On 2008-09-30, Michael A. Terrell wrote:

"DoN. Nichols" wrote:

Ouch -- spaces in the file names, so they will be replaced by
the system with underscores '_' to avoid problems with some systems.
Spaces embedded in filenames are *evil*. Even a problem to some
business versions of Windows -- which started the fad. :-)



Commodore allowed spaces in file names, long before Windows did.


MS-DOS's COMMAND.COM could not handle embedded spaces in the
file names.

However, the BASIC interpreter, descended from the Altair Disk
Basic (also from Microsoft) bypassed the OS's high-level disk routines,
and could create files with embedded spaces in the names. I discovered
this in a MS-DOS 2.? system which included a "typing tutor" program.
That program created files with embedded spaces in the names (to record
the progress of a "student"), and the only way that I could get rid of
it was to go into BASIC, and type the command in BASIC to remove a disk
file (I forget what the syntax was, but it was in the manual). *That*
got rid of it. The normal unix tricks (enclosing the filename in single
quotes or double quotes did not work, and the unix trick of preceding
the space with a '\' *could* not work because MS-DOS used '\' as a
subdirectory separator.

I later encountered a similar problem in another system which
included a Microsoft BASIC (a computerized spectrophotometer FWIW), but
did not include MS-DOS as the OS). However that version of the BASIC
did not have the command to delete a file, so I was stuck by the files
created by someone else.

It wasn't until Windows that the command line allowed
referencing files with embedded spaces in their names on Microsoft
systems. And -- they are regretting allowing that for their business
systems and servers, where scripts (.BAT files or the like) tend to
break when they encounter spaces in filenames.
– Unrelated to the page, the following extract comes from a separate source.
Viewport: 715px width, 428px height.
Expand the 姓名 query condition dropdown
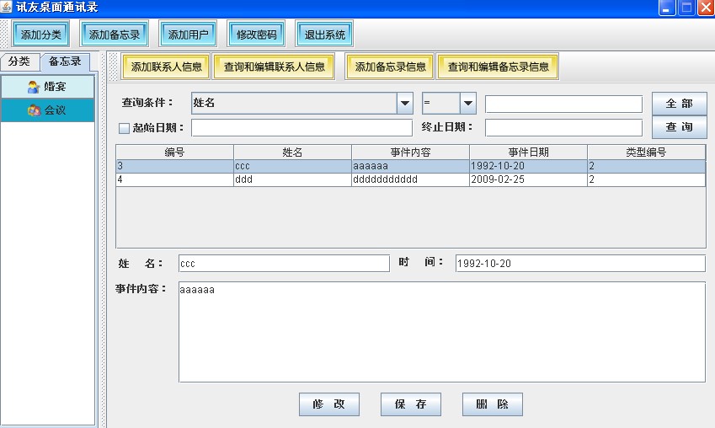click(x=405, y=103)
I've never used a disk-based Commodore, so I don't know how the
command line handled embedded spaces in filenames. It may be that the
design of the command line allowed only on e filename per command, so it
could just keep reading until the end of the command line and treat it
all as a single filename. If not -- how did you specify on the command
line (not to be confused with referencing from within BASIC) a file with
embedded spaces. Or was it like the Altiar Disk BASIC, where the BASIC
*was* all of the OS that existed, so you had to reference files purely
from within BASIC commands?



The Disk OS was in ROM, so there was no equivalent to command.com.
The filenames were up to 16 characters, and could have a space anywhere
you wanted. I used to put a menu on a disk, with two leading spaces and
a couple utilities with a single space so that when the directory was
sorted, the menu was always the first item. If you held the 'Commodore'
key and pressed the 'run' key it loaded and ran the first program on the
disk. BTW, Microsoft was involved in the ROM based OS. The commodores
would only hold one basic program at a time, but there was a small area
of protected RAM where small machine language programs could be run with
a 'poke' command.

I still have the books detailing the ROM based OS for the 1541 drives.
In fact, I had multiple copies, from friends who moved on to programing
newer computers. One was called 'Inside the 1541', but I can't remember
the other title and I don't want to go out to the shop at one AM to
look.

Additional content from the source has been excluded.